Your company has engaged in a comprehensive risk assessment that identifies the corruption risks related to your company’s location, customers, interactions with government officials, business sector, and personnel). You also have implemented a policy stating that bribery and corruption are illegal and contrary to your company’s values, and that any such activities are prohibited. But your work is not done. Enforcement authorities expect to see an anti-corruption compliance program that contains specific procedures and controls that are designed to prevent and detect bribery and other forms of corruption (see US Sentencing Guidelines §8B2.1(a)). This post focuses on procedures and controls that help prevent corrupt conduct; our next post will focus on procedures and controls that help detect corrupt conduct.

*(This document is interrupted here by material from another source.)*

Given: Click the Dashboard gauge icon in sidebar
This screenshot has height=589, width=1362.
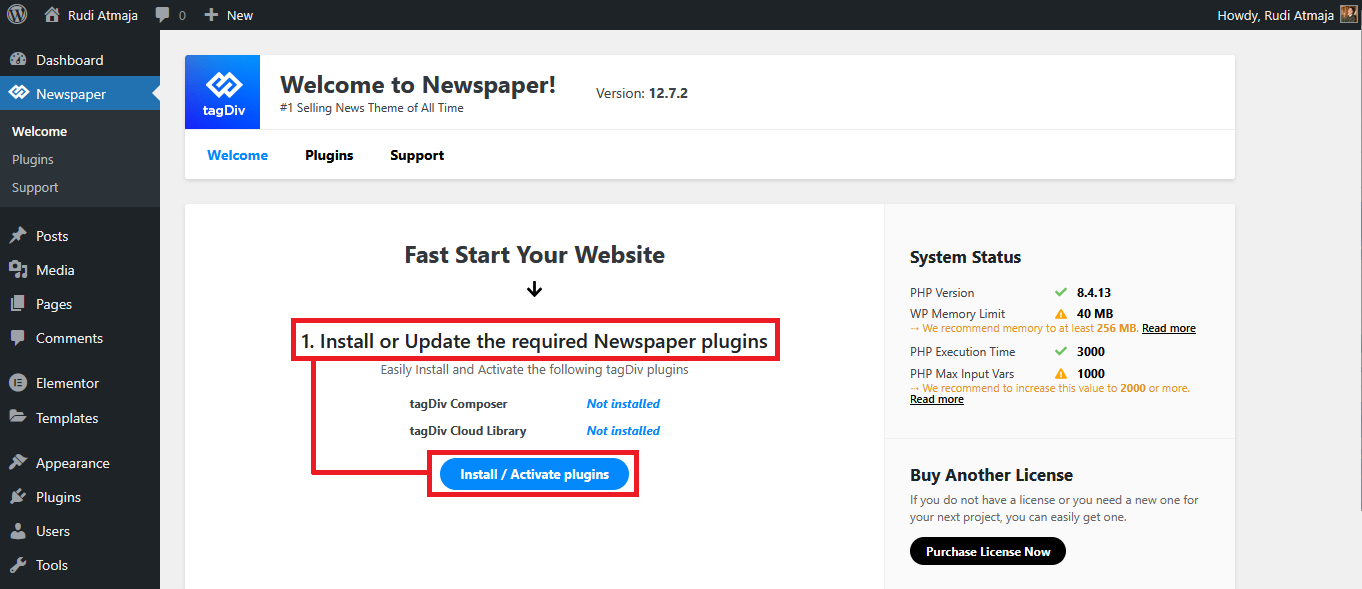Looking at the screenshot, I should [18, 60].
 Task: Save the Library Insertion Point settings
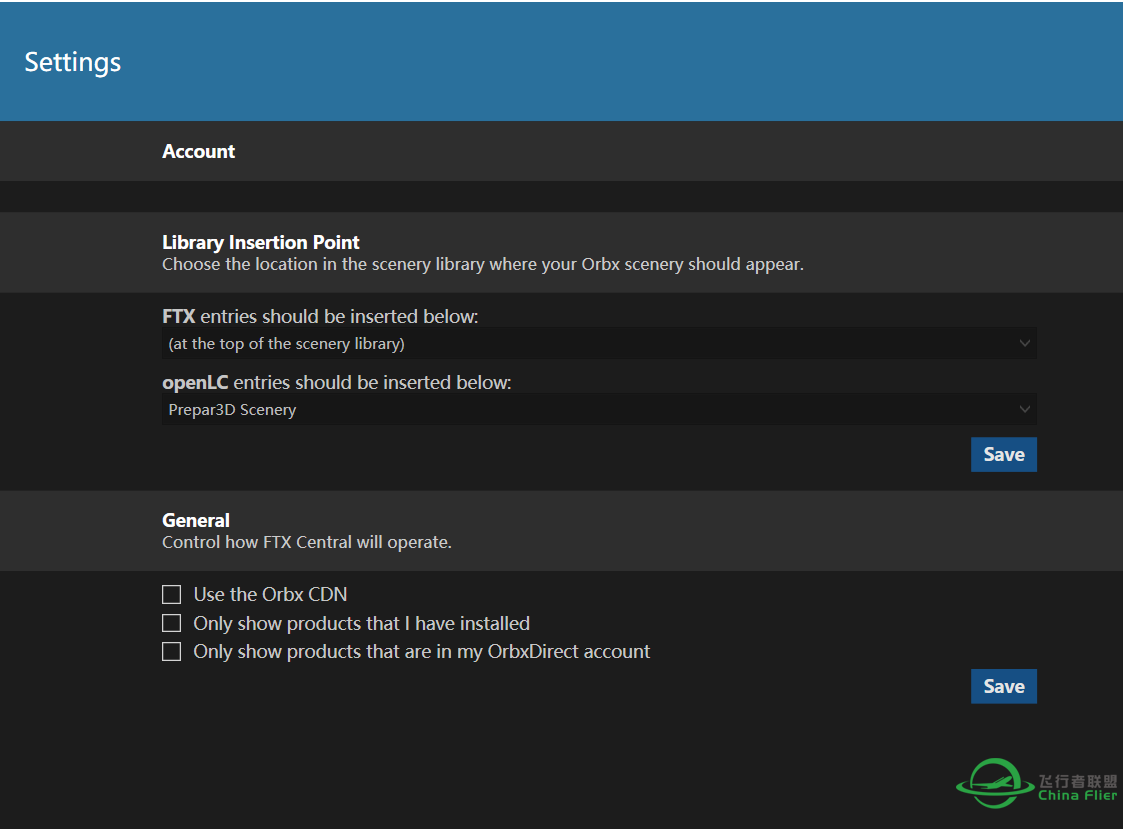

As Benjamin Franklin reportedly said, “An ounce of prevention is worth a pound of cure.” Procedures and controls help personnel develop the “questioning attitude” that can help prevent wrongdoing by alerting them to the need for extra diligence, and by forcing them to slow down and ask the necessary questions. But there is no one-size-fits-all approach to developing these procedures and controls. As the UK government has explained, a company’s bribery prevention procedures should be “proportionate to the bribery risks it faces and to the nature, scale and complexity of the commercial organisation’s activities” (The Bribery Act 2010: Guidance p.21). In other words, the outcome of your risk analysis should inform the procedures and controls you adopt.
Consider how the following examples of procedures and controls correspond to a given company’s specific corruption risks:
Potential risk
Examples of procedures and/or controls
A healthcare company hires doctors at overseas, state-owned hospitals to run clinical trials. It wants to have the hiring decision focus on the individual’s qualifications and background, and prevent product sales considerations from being part of the hiring analysis.
- Clinical personnel must complete an approval form and get it signed by a manager before hiring any doctor. The form includes information about the research justification for hiring the particular doctor over others.
- All company personnel who interact with doctors are required to complete regular anti-corruption training that focuses on the risks presented by these interactions.
- Payments to doctors are audited on a regular basis, and company personnel are aware of this standard procedure.
An agricultural company hires customs brokers to facilitate the conveyance of perishable goods through customs. It wants to prevent these agents from using bribes to speed up this process.
- Any proposed broker must complete a detailed due diligence questionnaire that asks about the broker’s relations with government officials and his or her qualifications for the position. The questionnaire is reviewed independently by the compliance team before approval is given to hire the broker.
- All customs brokers and other agents must represent and warrant compliance with the company’s anti-corruption policy and agree to regular audits of their activities (including review of their books and records) on behalf of the company.
- Any payments to brokers above those agreed to in the contract are subject to a special approval process.
A company is committed to giving back to the communities at their primary overseas locations through donations to schools. However, it wants to avoid any impropriety as to which schools are chosen, and how donations are allocated.
- Donations are made in the form of goods or equipment, not in cash, and the need for such goods or equipment is independently verified with school officials.
- Donations requested by a government official are normally not permitted, with exceptions requiring the Chief Compliance Officer’s prior written authorization after a complete review of the facts.
- Donations are made only to the actual school organizations, never to any individual.
- Donations valued above a certain amount must be approved by a member of the compliance team.
A company plans to acquire a new subsidiary in a country where corruption is prevalent. It wants to minimize any compliance-related problems from the company it is acquiring.
- Prior to the acquisition, appropriate personnel conduct extensive due diligence on the target company to understand its overall anti-corruption program, with special attention to the risk profile and related procedures/controls. In addition, target company records (including its financial books and records) must be scrutinized to identify past issues that could subject the acquiring company to future liability.
- After the acquisition, the company rolls out its anti-corruption compliance program in the acquired company according to an established timeline, focusing first on the higher risk situations. The roll-out includes program training for all appropriate new personnel.
We offer the above examples as illustrations only. Your company’s unique risk profile will inform the types of procedures and controls that best fit its facts and circumstances. The key is to target procedures and controls that are operationally as close as possible to those activities that present the greatest risk of bribes.